It’s been quite remarkable how Christian Siriano has managed to single-handedly changed the vocabulary of a nation, or certainly that of gay men.
The term “hot tranny mess” has become almost universal to describe almost anyone badly dressed or badly behaved, or simply a bad situation.
I have used it many times myself and have laughed out loud in many situations where it has been used by others.
This is something we rightly criticize radio DJs and comedians for doing when the word “gay” is substituted for the word “bad” and for the impact this has on the way young people view gay people as a result. Yet as gay men we are guilty of exactly the same crime when we unashamedly use the word “tranny” or "hot tranny mess”.

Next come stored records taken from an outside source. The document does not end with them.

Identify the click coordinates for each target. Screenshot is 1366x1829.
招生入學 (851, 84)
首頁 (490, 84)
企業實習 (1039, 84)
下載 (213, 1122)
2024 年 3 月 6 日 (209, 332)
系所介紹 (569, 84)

Some people would say I am being politically correct but personally I have no problem with political correctness. I think it can be excessive at times but generally it’s about politeness and respect for other people. There are plenty of people who would similarly say that we are being “politically correct” when we demand that others stop using the word gay as a synonym for bad.
This issue came out into the open when Christian Siriano was criticized for an interview with New York Time Out. He was asked:
“Drag has always been part of our experience and always will be. What is its everlasting appeal? Why won’t it ever die?”
He replied: “If you think of heterosexuals, they have white-trash women and trailer parks, and we have drag queens and trannies. I don’t know if I’m the one who can explain it. It’s, like, drag queens are just there. These answers are hard!”
He was criticized for the reference to “white trash” but for me it raised the wider issue of the “hot tranny mess” line and the derogatory use of the word “tranny” by gay men.
I am not blaming Christian for this at all. It was the gay audience watching Project Runway who enthusiastically embraced the term “hot tranny mess” into common usage and started using “tranny” more frequently again.
I have used these terms many times and maybe I will again but the more I think about it the more I realize that I really shouldn’t and none of us should. This is a different argument as to whether gays and lesbians should use the f-word (or similarly offensive terms) within exclusively gay company as that is a term that is used to describe us. The word “tranny”, while it may have lost some of its original meaning, is a less than oblique reference to transgender people and is a term for a different group of people who do not deserve to be disrespected.
While it may be very funny at first, when you think about it for a while it actually isn’t and we cannot take the moral high ground with those who use the word “gay” in a pejorative sense if we continue to do the same with the word “tranny”.
Let’s take “fierce”, “ferocious”, and “oh my god I wanna die” from this year’s Runway but perhaps “hot tranny mess” to quote Christian once again has “expired”.
This is a great post and totally thought provoking.
Seems to me that taken in context with Siriano’s quote it is referring to people on the edge of society. Arguably in many ways that is very true.
Think about it this way, it is really a part of a phrase, not just the one word, which I think softens it. Secondly, we’re bringing a word into mainstream language. A word that represents a group of people that mainstreamers (and a lot of gays and lesbians too) would normally completely and actively ignore.
This phrase to me is more representative of the 15 minutes that some SNL catchphrases get. Soon it will be over. But maybe ” Hot Tranny Mess” will somehow get us just a little closer to better understanding the people it represents.
I mean, its got us talking and thinking about it, right?
Does that may any sense? I’m totally thinking out loud here.
No one I know has ever used this phrase in a social situation. Which kind of reaffirms my sense that trying to connect with GLBT consumers through pop culture misses an awful lot of GLBT people.